1. Spear-shaped stinky little thief.
No need for name calling here! Mustela putorius furo has been domesticated for thousands of years; some records have them domesticated before your housecat! Starting in 450 BC there are Greek writings of albino, household ferrets used for rodent control. What's more, these characters were a status pet among high-class nobility in early England.
Until recently ferrets have mostly been kept as working animals. Traditions of ferreting still hold in Europe and Great Britain in which ferrets are used for rabbit hunting and rodent exterminating. Currently they are even surpassing in the test of placing industrial cables/wires. Take that, housecat.
2. Stop and smell the ferrets?
Possibly the most annoying myth regarding ferrets is that they stink. Each animal has a unique smell; most pet owners are aware that their dog/cat/elephant smells like such. Ferrets are not any different.
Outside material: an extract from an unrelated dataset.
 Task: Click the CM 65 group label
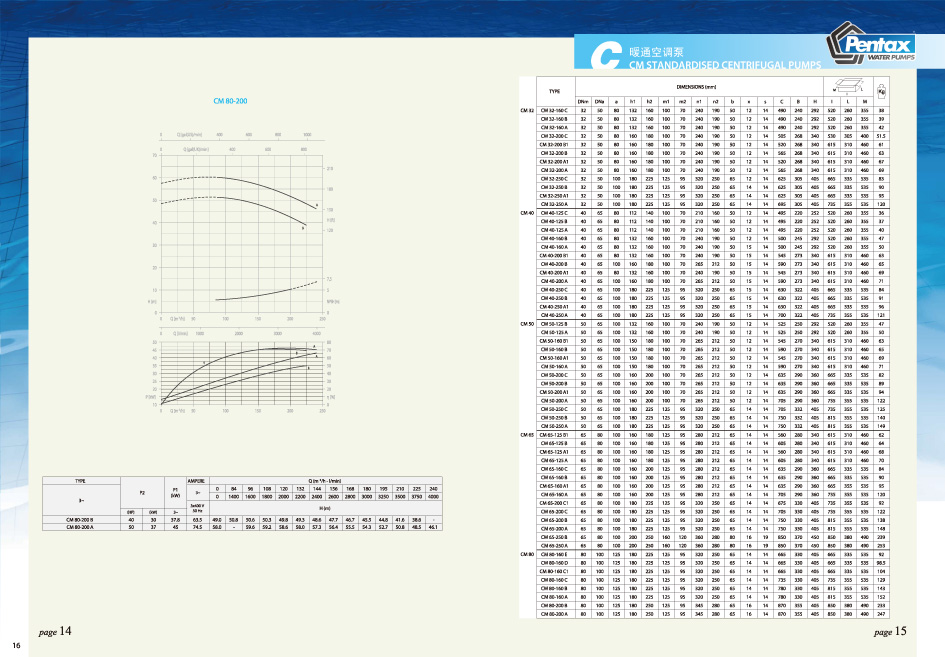point(527,435)
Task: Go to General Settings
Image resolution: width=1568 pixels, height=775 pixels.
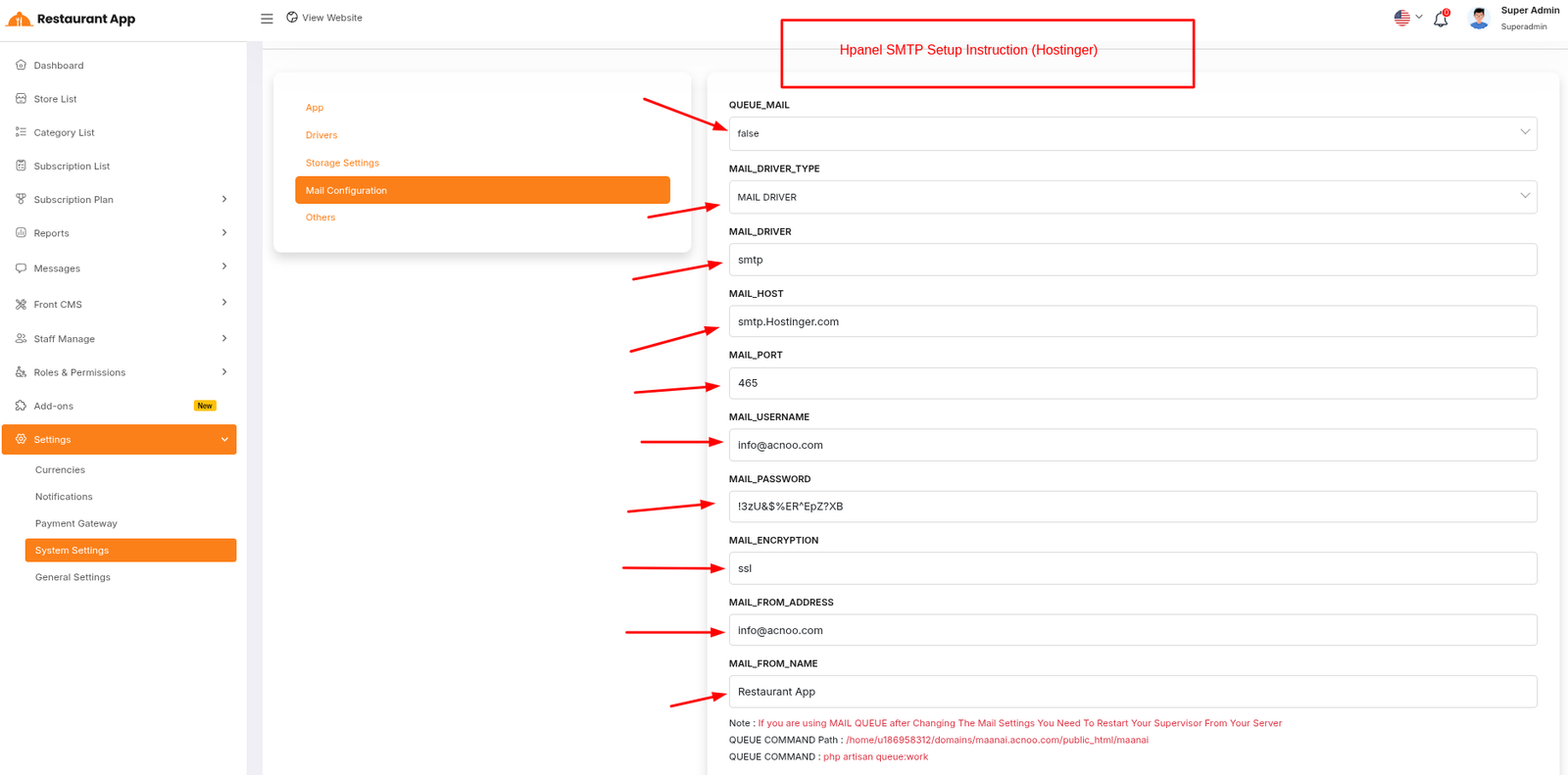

Ferret aroma can be easily maintained with routine care. Habitually washing their bedding, feeding them a high-quality diet, and bathing them occasionally will decrease their odorous impact on their environment. All of which sounds a lot like what one would do to care for their dog, cat, elephant, etc.
3. Enter poop machine.
Did you know that it takes (on average) 3 hours for food to travel from one end of a ferret to another? That is a lot of waste, probably contributing to the myth mentioned above. These adorable characters can easily be litter box trained, and do have preferences on where they mess (sometimes not in aforementioned litter box).
A phrase most commonly thrown around concerning ferrets and their diet is obligate carnivore, meaning they want steak more than your dog. Actually, this is because ferrets lack a cecum to digest/process fruits and vegetables; their short, efficient digestive tracks need easily digestible meat proteins. Yum, steak.
4. Carnivorous Rodent?
Contrary to popular belief: ferrets are, in fact, not rodents. If you are fluent in Latin you already discovered that. Ferrets belong to the family mustelidae, which includes otters, badgers, minks and weasels; all of which are carnivores (read: not rodents).
Admittedly ferrets may resemble oversized, long mice but are far cuter (honestly!). Most ferret owners are mischievous themselves and do joke and encourage some far fetched monikers that reference rodents. Usually to poke at the unsuspecting questioner – “This is in fact a rare slinky-rat.”
5. Move over Jaws, insert vicious ferret.
Ferrets are very much like human babies when it comes to exploring their environment. By biting and slobbering (not literally) all over anything within reach, they are collecting information, stimulating their brain, and making a mess in the process. Their inquisitive nature leads them to acquire knowledge using every possible avenue, most commonly a la mouth.
When they are young, ferrets bite/mouth more frequently as it is their play behavior. Relatively speaking, ferrets are harmless when compared dogs, who have a more damaging bite and are more likely to do so. Like any other animal, the more love you give the more you shall receive. Of course the ferret should know that hands are a sometimes food. Om nom nom!